Isabel Marant has announced the closure of its Tokyo Omotesando and Newman Shinjuku stores.

=== Style ===
When Marant studied fashion at Studio Berçot, the director said “You shouldn't want others to wear things that you won't wear yourself”, and this phrase became her motto. Marant collections are based around several simple pieces such as tight and straight trousers; soft and unstructured shirts and blouses; as well as tailored jackets and coats. Her apparel is often embellished with prints, fringes, embroidery, studs or lace. Marant's typical outfit allows the wearer to be between boho and rock chic with a loose blouse and a pair of cropped leather trousers. The collections never change radically which makes it easy to combine pieces from different seasons.

Marant designed hidden heel high-top sneakers that lengthen legs and make feet look tiny remaining comfortable at the same time.
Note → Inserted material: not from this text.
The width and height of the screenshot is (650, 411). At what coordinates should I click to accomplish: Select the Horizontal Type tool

They became the brand's most pervasive trend with a million copies sold.

==Recognition==
In 2012, Marant was awarded Fashion Designer of the Year at British Glamour Women of the Year Awards.

In 2014, Marant was named Contemporary Designer of the Year at the Elle Style Awards in 2014.

== Filmography ==

- Loïc Prigent, The Day before Isabel Marant, documentary, Arte, 2010, 52 min.
- Dominique Miceli, Isabel Marant : naissance d'une collection, documentary, Paris Première, 2019, 52 min.

== Controversies ==
In 2008, Marant won a claim against French fashion chain Naf Naf that was ordered to pay her 75,000 Euros damages for copying a puff-sleeved dress from her autumn-winter 2006 collection.
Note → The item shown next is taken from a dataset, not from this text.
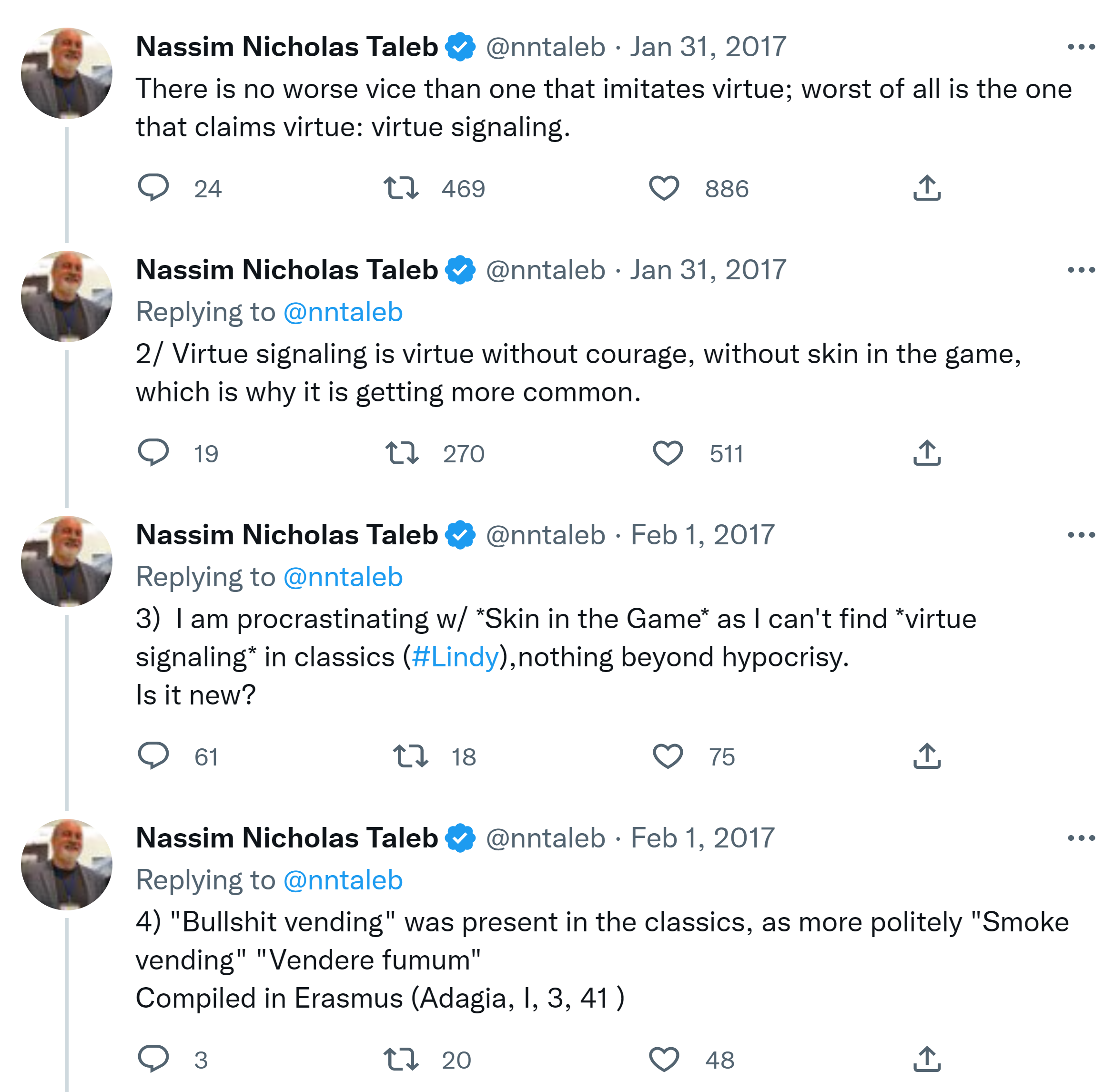Open more options on the third tweet
Screen dimensions: 1114x1092
click(1081, 535)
In 2015, the indigenous Mixe community of Santa María Tlahuitoltepec, in Oaxaca, Mexico, denounced Marant for the plagiarism of the collectively owned traditional design embroidered in their Mixe blouses. A Twitter storm followed under the hashtag #miBlusadeTlahui, which pointed out the uncanny similarity of some of Marant's recent designs to those of indigenous designers from Tlahuitoltepec, who have been designing and making their original hand-sewn shirts for over 600 years in the style of the Mixe indigenous people. Marant's uncredited appropriation of the designs, virtually stitch-for-stitch, aroused the anger of the Mixe people for whom the handmade manufacture of the shirts, and their sale, is an important economic and cultural factor.
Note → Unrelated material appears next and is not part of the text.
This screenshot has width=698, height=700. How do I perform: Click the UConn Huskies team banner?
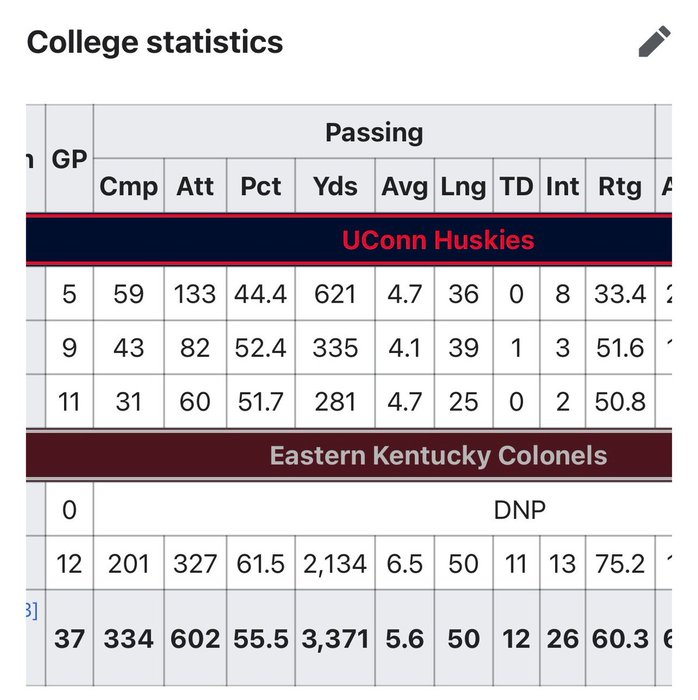click(438, 240)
The plagiarism issue continued to dog Marant, being taken up by the UK Guardian newspaper in June 2015 by journalist Naomi Larsson, who reported that yet another design company named Antik Batik had claimed copyright on the disputed garment, and quoted Marant's office as admitting the design was from Tlahuitoltepec as a defence against the claim. The Mixe people had received no communication of this acknowledgement, according to the report. In 2016, the community again demanded an apology from Marant and Antik Batik at a press conference in Mexico City.

==Personal life==
Marant is married to designer Jérôme Dreyfuss. Their son, Tal, was born in 2003. The family lives in Belleville, Paris. They spend most of their weekends in a countryside cabin with no electricity or hot water in Fontainebleau, 50 km away from Paris.